**Input for this task**.
________________________________________
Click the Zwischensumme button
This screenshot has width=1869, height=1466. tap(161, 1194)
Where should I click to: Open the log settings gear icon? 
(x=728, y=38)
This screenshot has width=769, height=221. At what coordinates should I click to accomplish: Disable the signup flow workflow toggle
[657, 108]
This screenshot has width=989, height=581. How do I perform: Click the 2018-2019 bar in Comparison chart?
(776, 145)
________________________________________
Put each line of the listing above into a JSON list of strings, one string per line, and leave out any blank lines.

**Answer for the task**.
[
  "Click the Zwischensumme button",
  "This screenshot has width=1869, height=1466. tap(161, 1194)",
  "Where should I click to: Open the log settings gear icon? ",
  "(x=728, y=38)",
  "This screenshot has width=769, height=221. At what coordinates should I click to accomplish: Disable the signup flow workflow toggle",
  "[657, 108]",
  "This screenshot has width=989, height=581. How do I perform: Click the 2018-2019 bar in Comparison chart?",
  "(776, 145)"
]